司业会给温亭湛和夜摇光下蛊,并不仅仅是担心夜摇光会坏事,想要关键时刻牵制住夜摇光,更多的是看到夜摇光为陌钦出头,他们肯定关系匪浅,既然放出陌钦已经成为了必然,陌宗主一旦来,就捂不住,那么就得封住陌钦的嘴。
陌钦沉默不语。
“陌少宗主,何必呢?”司业颇有些苦口婆心的劝,“你听到的只是我的事儿,只是巫族的事情,我知道陌宗主与族长有些交情。可说到底,于巫族你们也只是外人。哪怕陌少宗主与夜真人只是泛泛之交,夜真人也好歹为你挺身而出,若非她想要救你,我又何至于对她动手?你难道要看着一番好心为了救你的夜真人,因为你的正直善良而命丧黄泉么?”
“我有两句话,送给你。

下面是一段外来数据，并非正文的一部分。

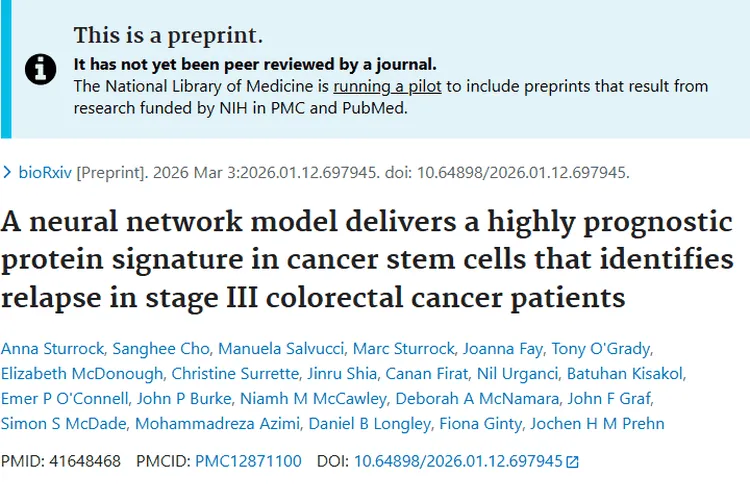Click the preprint info icon
Viewport: 750px width, 500px height.
pyautogui.click(x=39, y=69)
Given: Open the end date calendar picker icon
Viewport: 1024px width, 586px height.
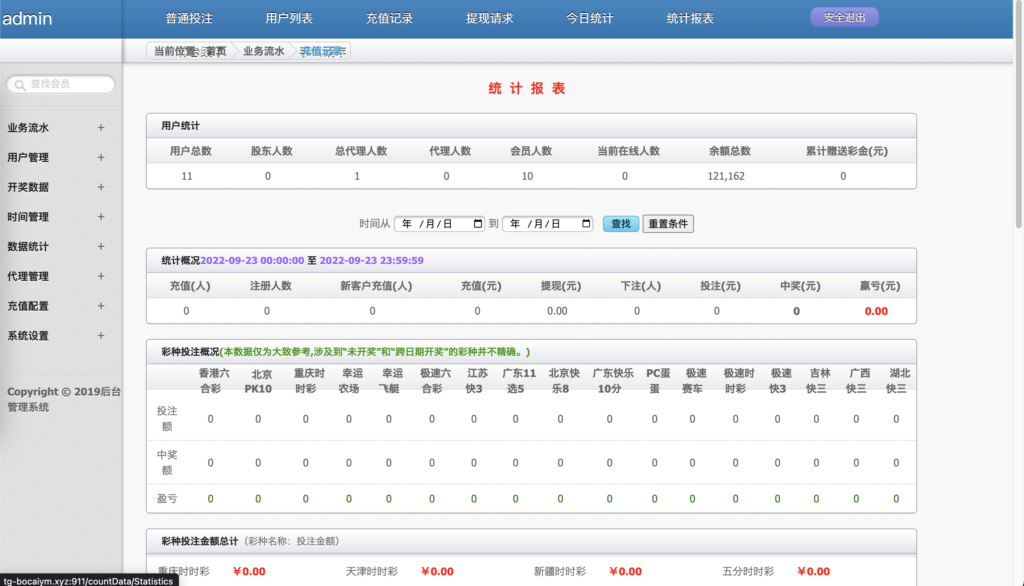Looking at the screenshot, I should coord(586,224).
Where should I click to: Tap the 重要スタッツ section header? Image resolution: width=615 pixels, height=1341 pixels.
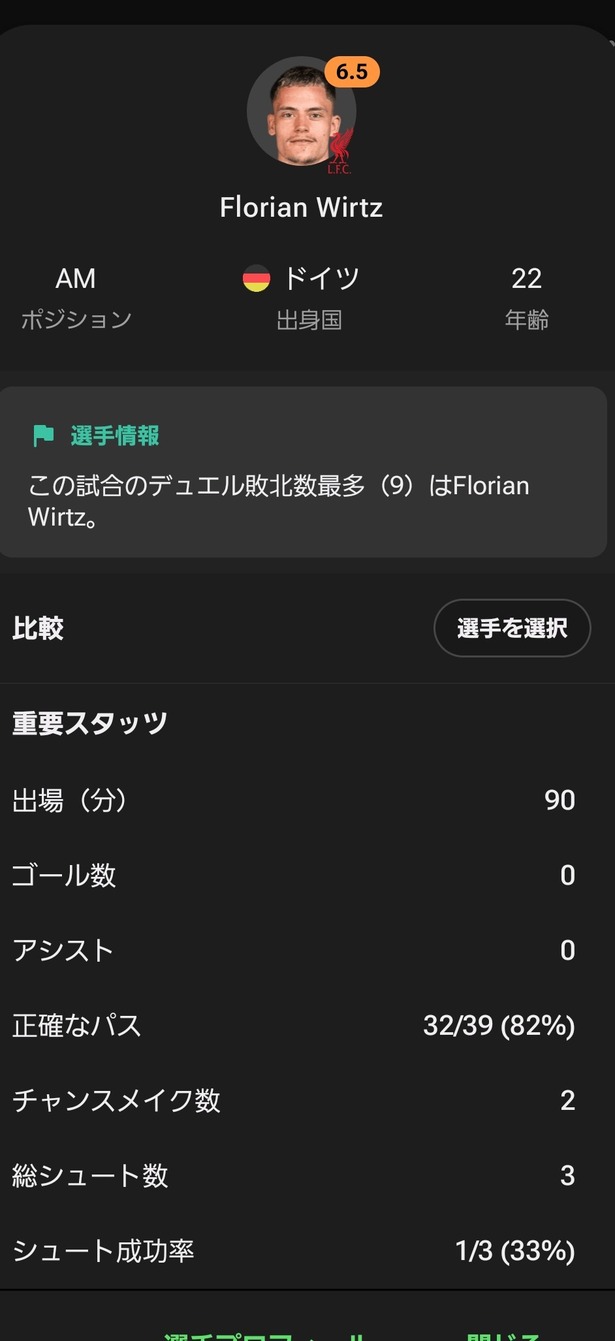[90, 723]
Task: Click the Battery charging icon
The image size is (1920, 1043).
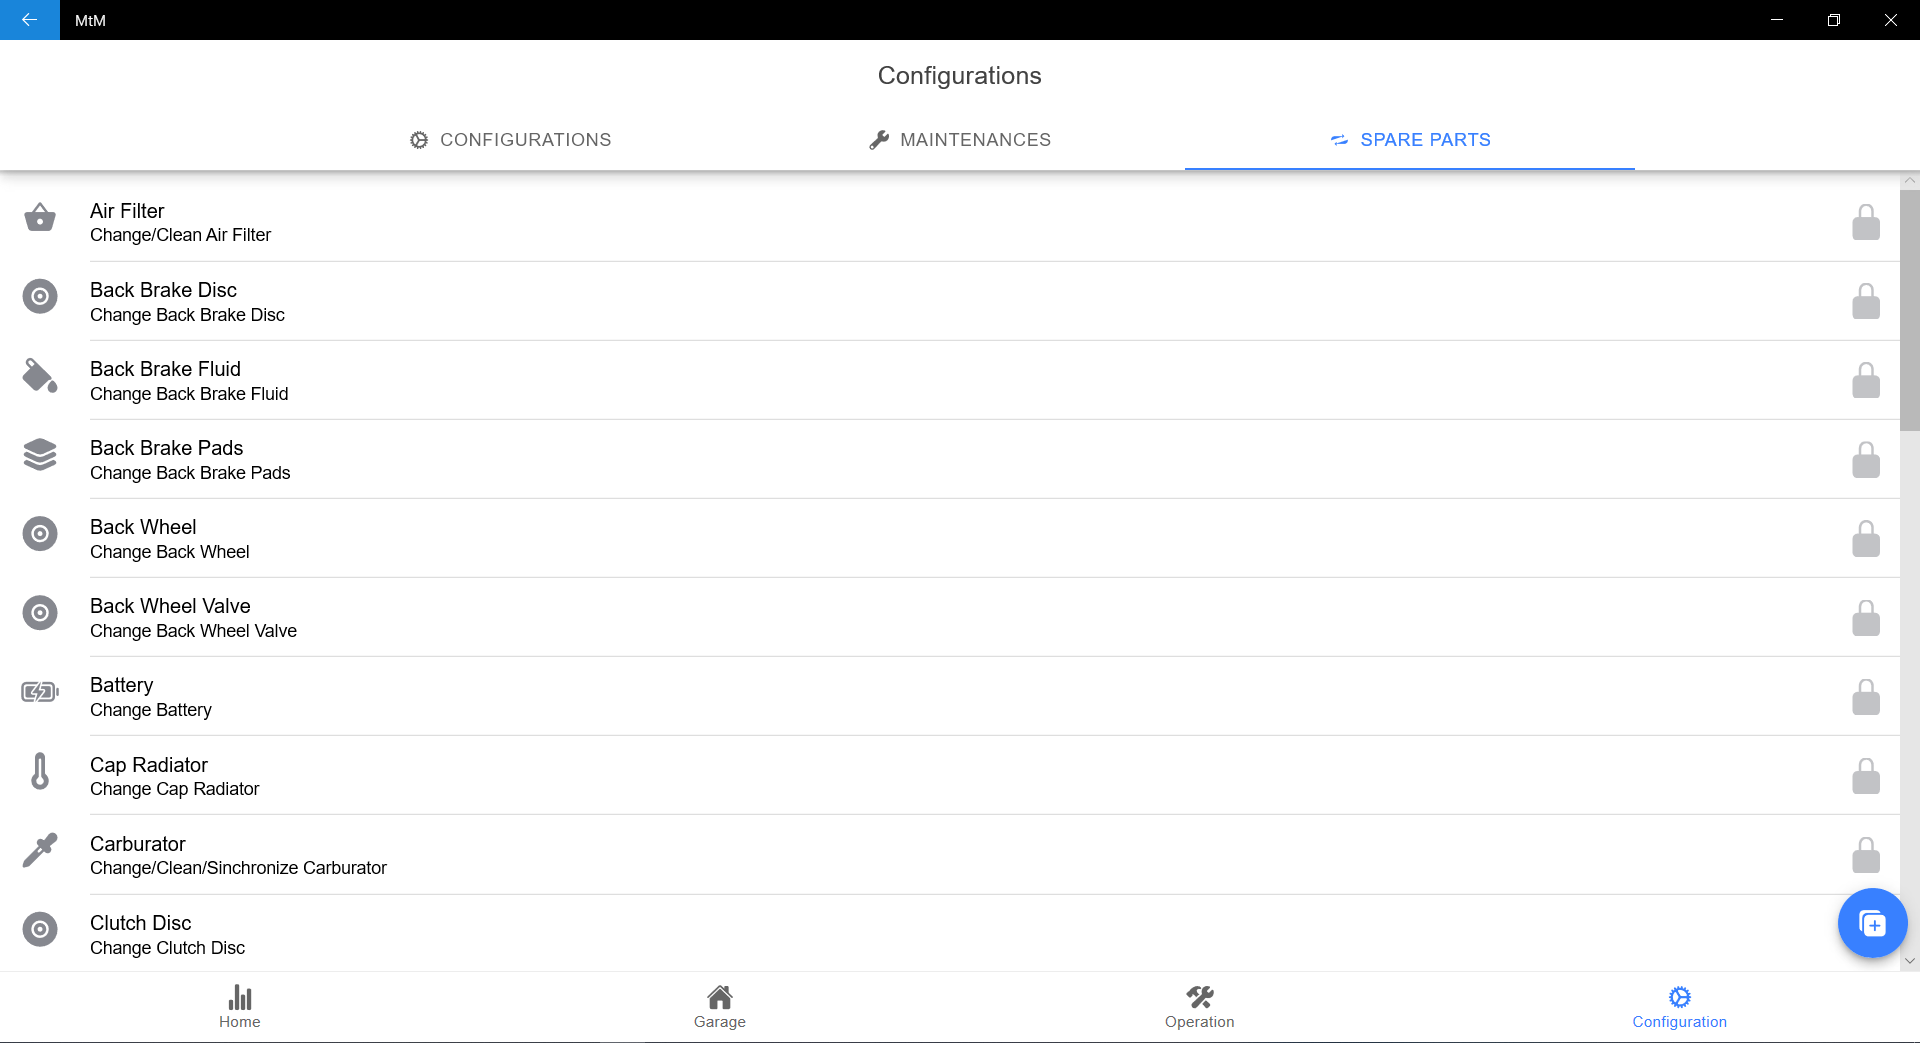Action: click(40, 692)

”陌钦目光幽冷,“多行不义必自毙,机关算尽一场空。”
司业却浑然不以为意,既然陌钦已经晓得其中关系,那么他就不必再白费唇舌。
夜摇光并不知道她一个午觉,巫族发生了很多大事,她醒来和孩子们洗漱之后,就带着孩子们出去醒瞌睡,看到坐在院子里晒着太阳,沉思的温亭湛。
静悄悄的走到他的身后,猛然一拍他的肩膀。
原是想要吓一吓温亭湛,岂料温亭湛一点反应都没有,反而抓住了她的手:“睡得可好?”
“香香甜甜,很好。”夜摇光扬眉,“你想到了些什么呢?”
“我想到,我们应该很快就能够见到陌大哥,并且什么都不用做,也许就能够将司业推入永无翻身之地。”温亭湛侧首望着夜摇光。
“嗯?”夜摇光一头雾水。
“难道不是他忌惮我,怕我关键时刻给他使绊子,早些将我们先拿捏住?”温亭湛之前是这样说的没错啊。
“这只是其一。”温亭湛拉着夜摇光坐在自己的旁边,两人招呼的几个孩子,也丝毫不避讳他们,“其二便是,族长命他们去请陌宗主,知道为何族长命他们去请么?”
夜摇光想到了今日族长说的话,莫要让两族反目成仇:“这是个时间给他们擦屁股。”
族长知道有人动了陌钦,但陌钦没有生命危险,他虽然也好奇为什么有人要动陌钦,可比起追根究底,还是九陌宗的关系更重要,他身为族长,得以大局为重。
“光是……善后可不行。”温亭湛到底说不出夜摇光口里的那三个字,于是摇头,“还得给陌宗主一个交代。此刻,我很确定,抓了陌大哥的人必然是司业。”
“所以他对我们两下蛊,是要威胁陌大哥,让陌大哥不要乱说话。”夜摇光终于反应过来,放出陌钦已经是必然,陌钦肯定知道些什么,放出来要陌钦守口如瓶,就必须有让陌钦受受威胁的筹码。
这个时候,还有什么比他们夫妻更妥帖。不论他们夫妻和陌钦是什么关系,他们是因为陌钦牵连进来,陌钦只要是个有良知的人,他就不会让他们为了他而受到伤害。
“这司业啊,真要和你拼脑子,还真是有得一拼。”夜摇光不得不赞叹。
“他不是我的对手。”温亭湛口气平淡,“若是我,绝不会这么盲目的自信,也不会轻视任何一个敌人。”